=== THE RECORDS ===
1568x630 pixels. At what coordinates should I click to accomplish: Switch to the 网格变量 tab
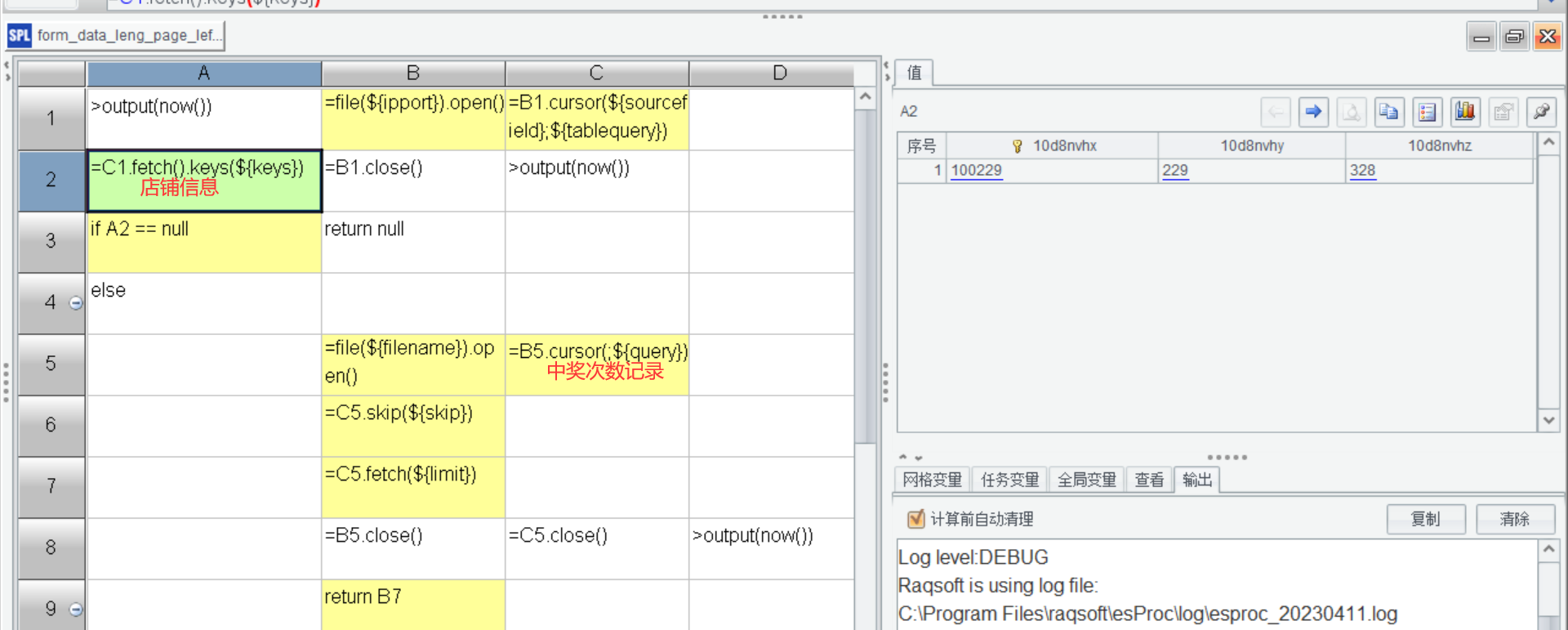932,480
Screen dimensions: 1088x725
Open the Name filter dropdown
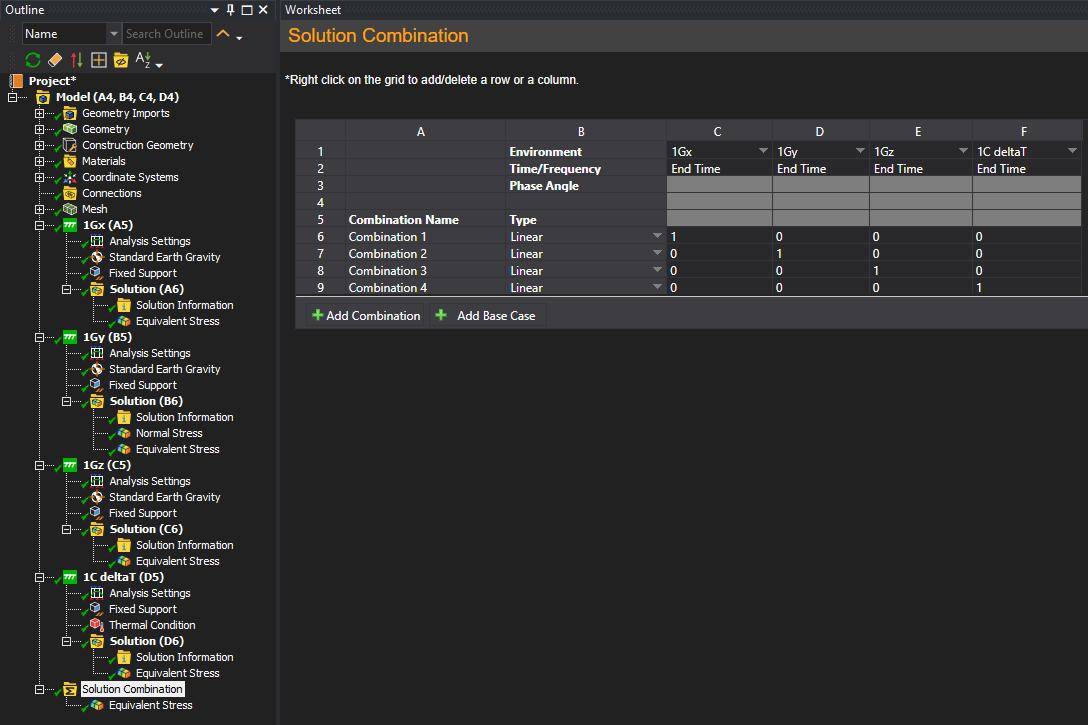pyautogui.click(x=114, y=34)
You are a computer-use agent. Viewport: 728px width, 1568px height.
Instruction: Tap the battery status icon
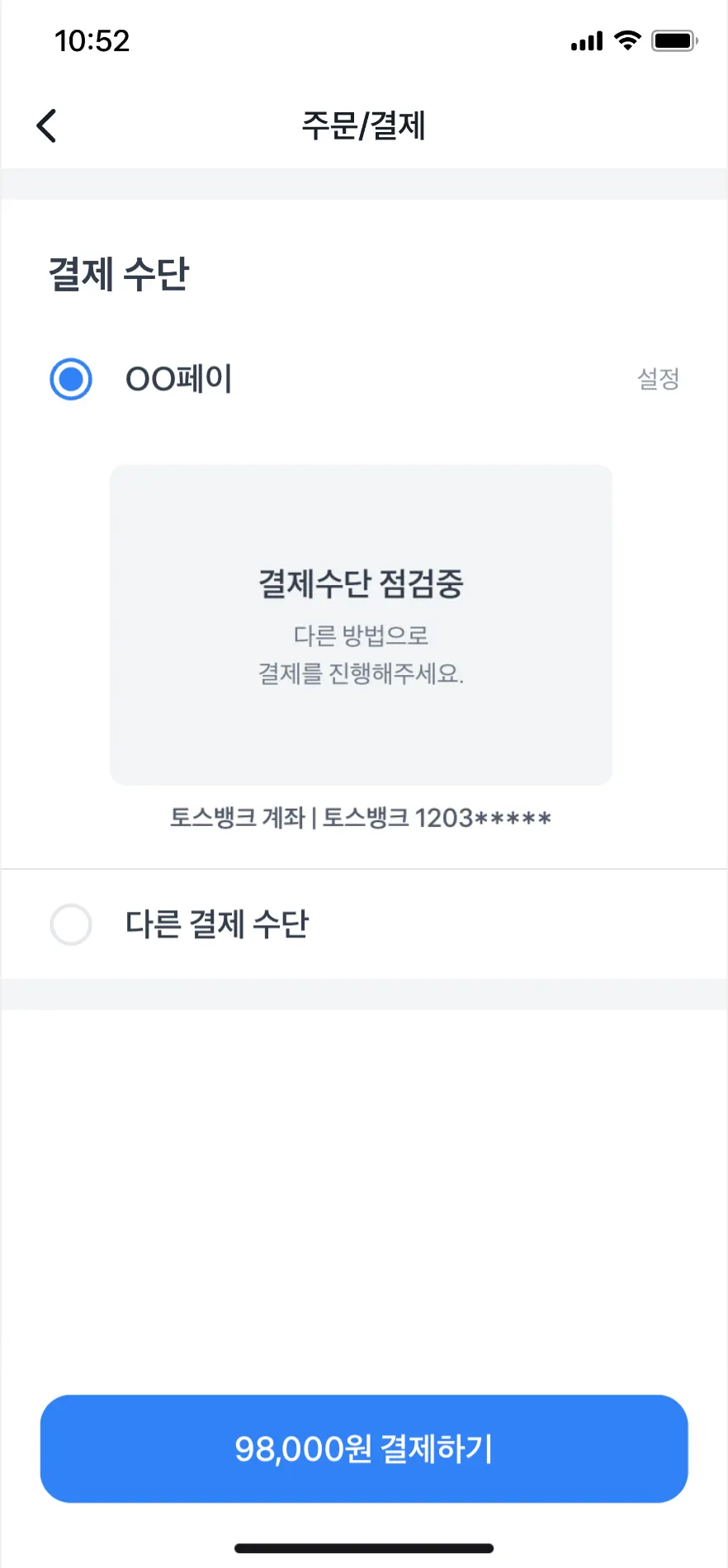pyautogui.click(x=674, y=40)
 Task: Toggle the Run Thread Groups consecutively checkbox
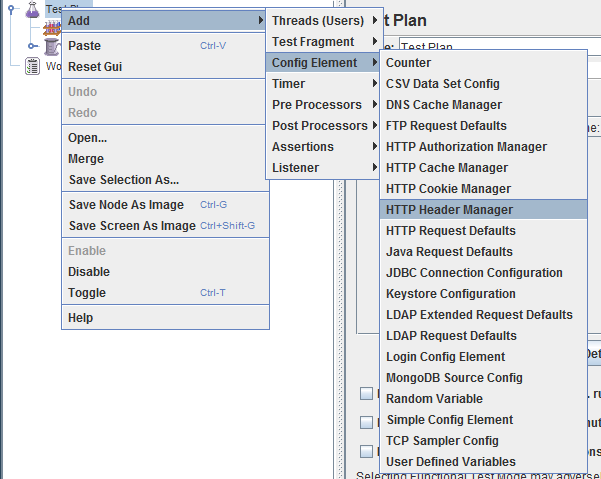pos(366,394)

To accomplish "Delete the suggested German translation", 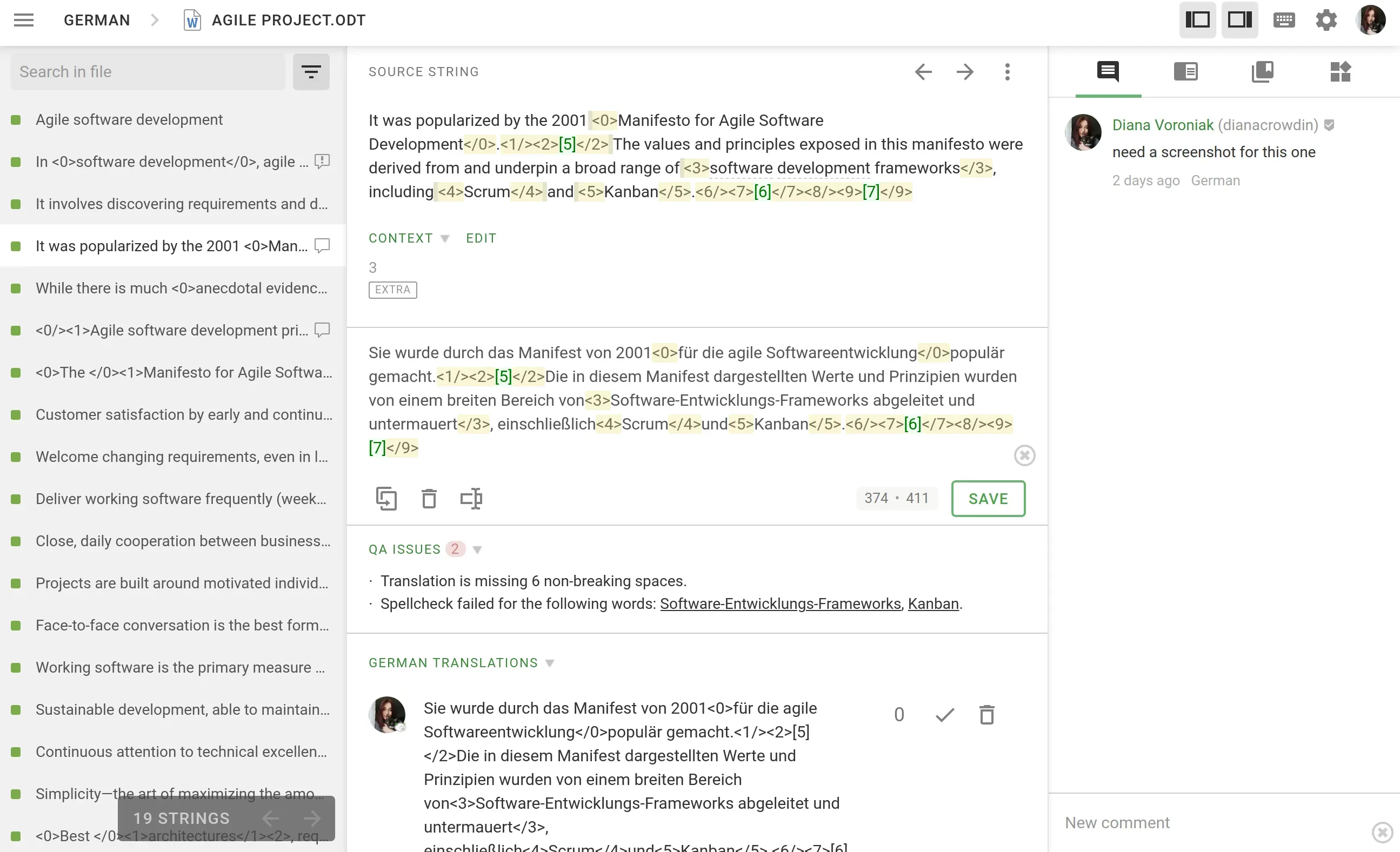I will (x=987, y=715).
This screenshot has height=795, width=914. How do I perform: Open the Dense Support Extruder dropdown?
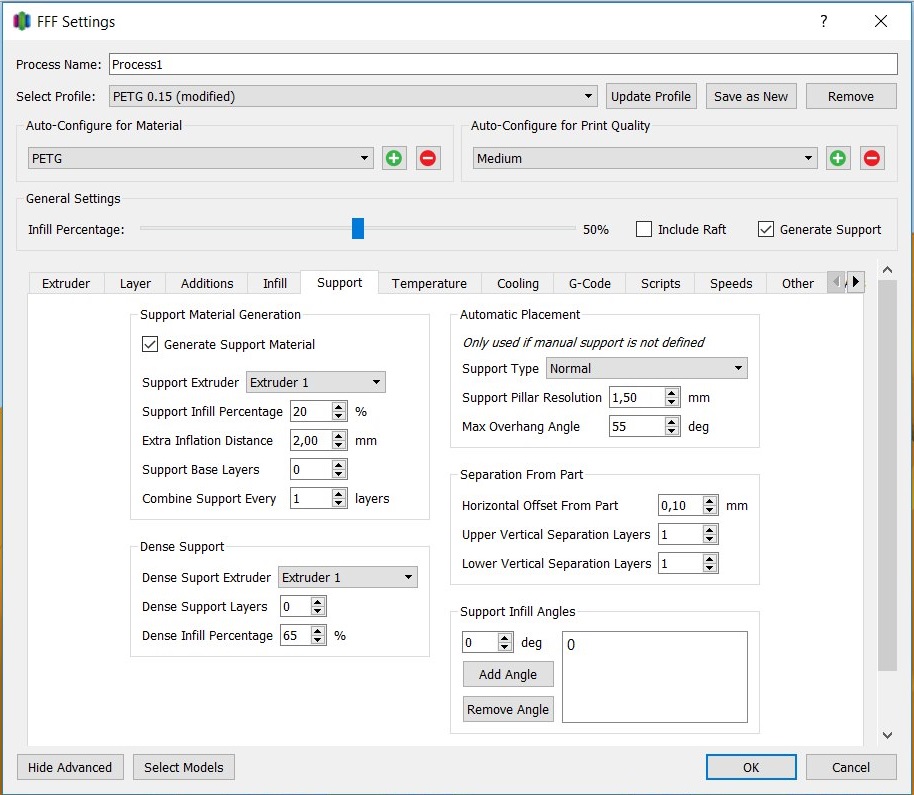[347, 577]
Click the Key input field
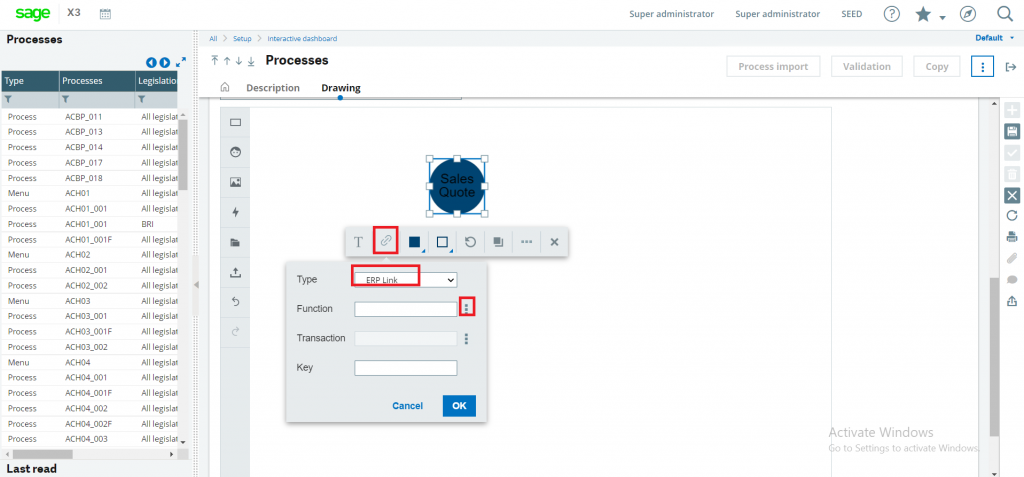The image size is (1024, 477). pyautogui.click(x=406, y=368)
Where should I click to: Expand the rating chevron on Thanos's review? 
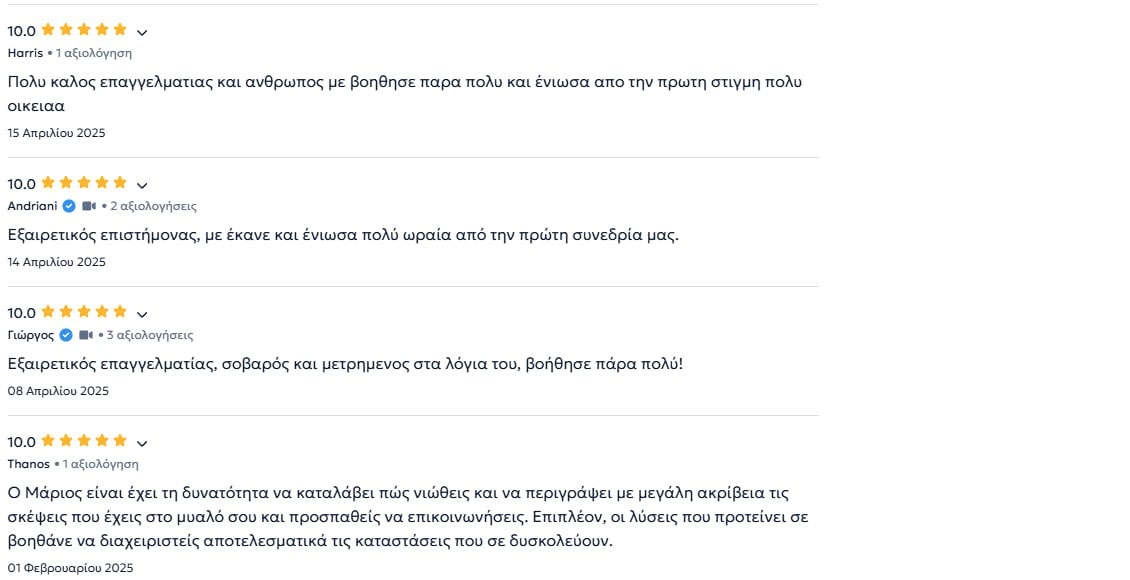[142, 443]
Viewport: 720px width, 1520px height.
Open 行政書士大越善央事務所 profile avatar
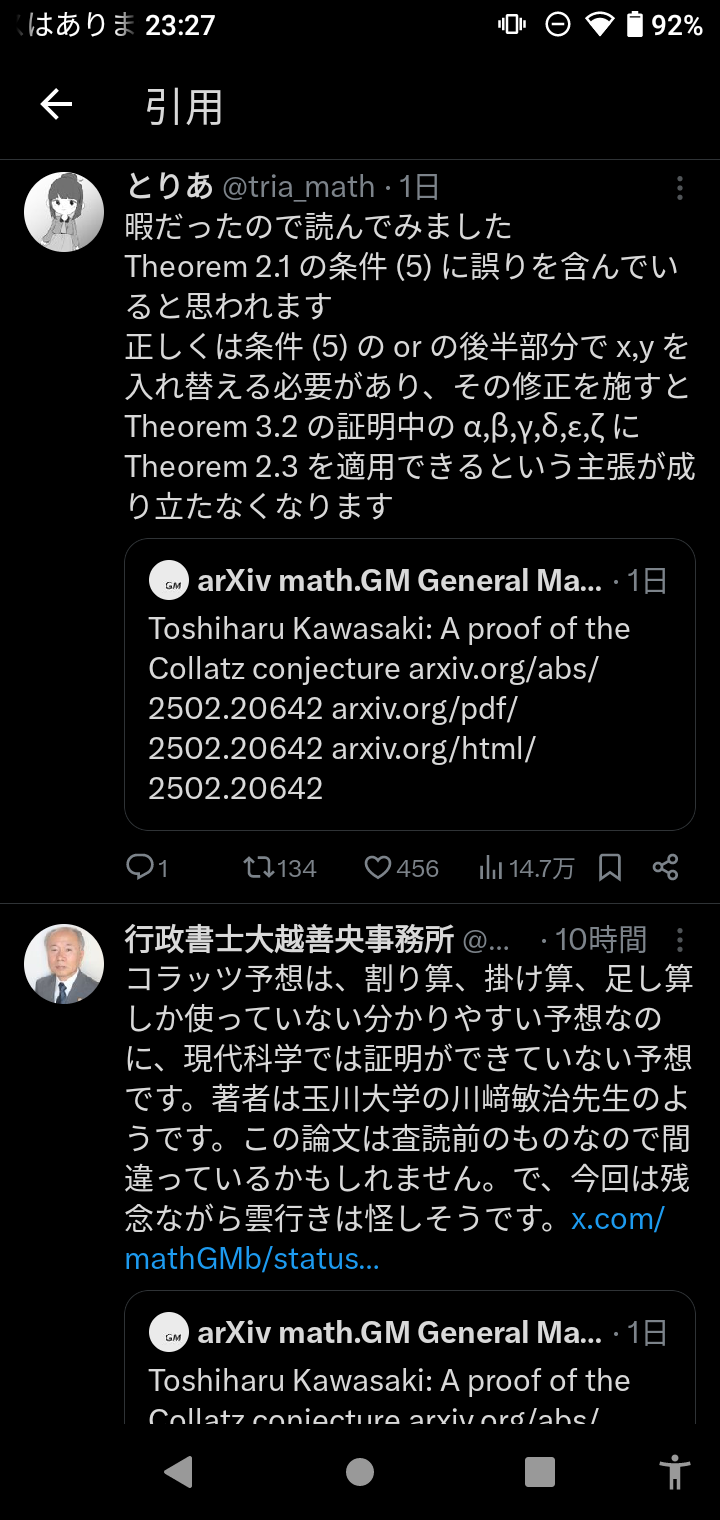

=== ABOUT THIS TASK ===
Search the listing above for lines with the word "Viewport", and state how many there are, nothing else.

=== TASK RESULT ===
2